Erna Preis

Nashville, Tennessee

Born: 1913 Leipheim, Germany

Refugee: Leipheim, Germany

“The Jewish people were blamed for everything,” recalled Erna Preis. Her father was a World War I veteran, but that meant nothing when Hitler came to power in 1933. Armed men appeared in front of her father’s store telling people not to enter. The family had no record of problems with neighbors but stoked by the fires of Nazi propaganda, the hatred toward Jews quickly escalated. When Erna went to a dance with a Christian young man, she was ejected; she never heard from him again.”

“Friends” threatened to call the Erna’s family fascists and have them arrested. A farmer whom Erna’s father had helped told him that they should cut the throats of all Jews—and this farmer would help. Erna had four siblings; one had lost the power of speech and attended a school for children with special needs. Her younger brother perished in a fire deliberately set by Nazis that burnt the school building down with its residents inside.
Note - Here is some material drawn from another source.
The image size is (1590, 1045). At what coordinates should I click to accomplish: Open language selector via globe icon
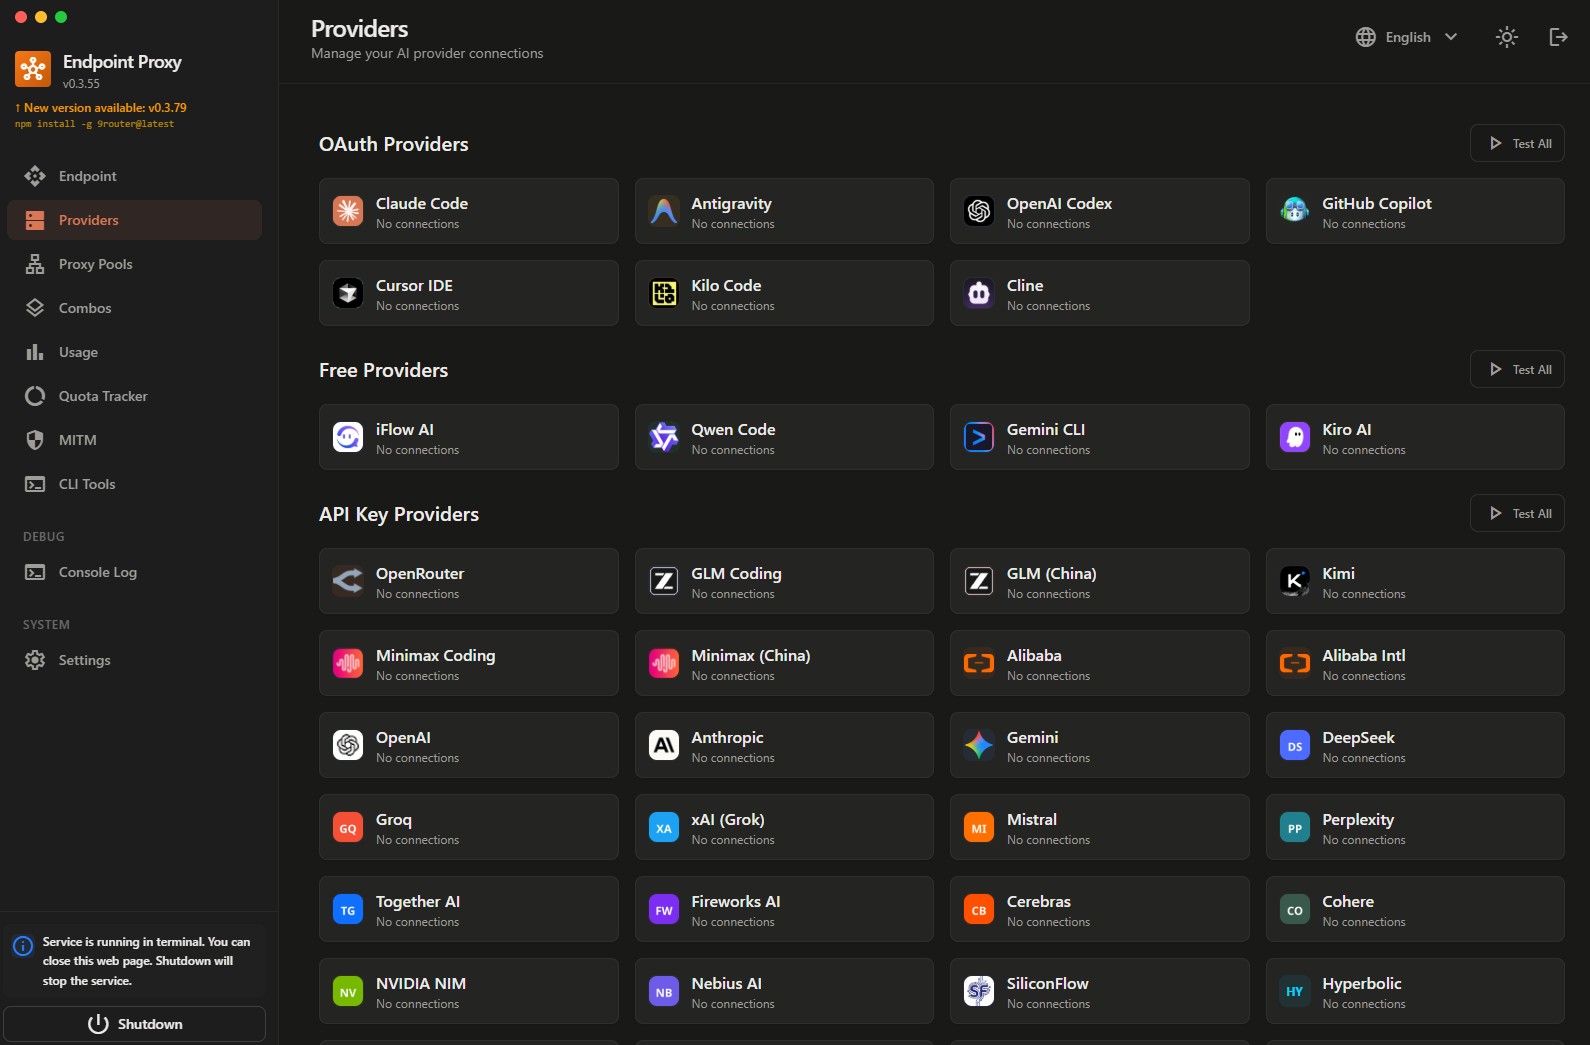click(1365, 37)
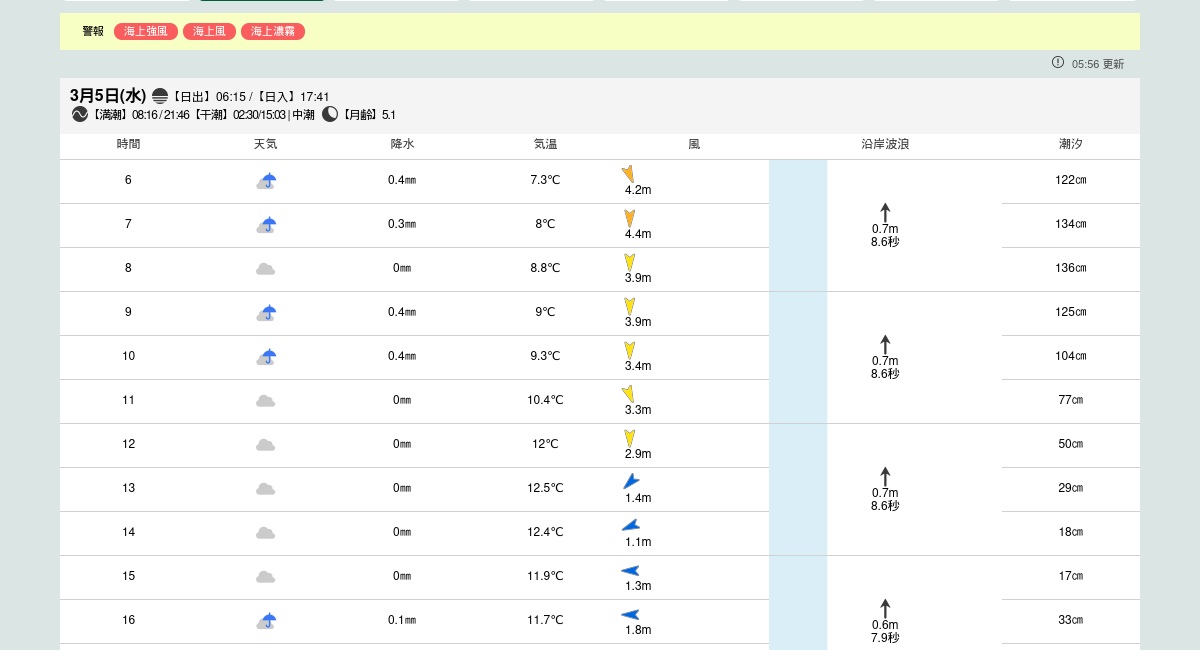Screen dimensions: 1200x650
Task: Open the 海上濃霧 warning badge
Action: pos(272,32)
Erna and her younger sister, Lily, decided to leave Germany for the United States. They contacted members of the May family in Nashville and in 1934 the girls arrived in the United States and moved in with Mortimer and Gertrude May. They attended the Watkins Institute Free Night School and worked for the May family business. In 1937 the rest of the Erna’s family arrived and began to slowly rebuild a normal life of school and work, starting from scratch. In 1940 Erna and Fritz Preis, a coal-yard worker, married.

Erna and her family remained in Nashville, where she died in 1991.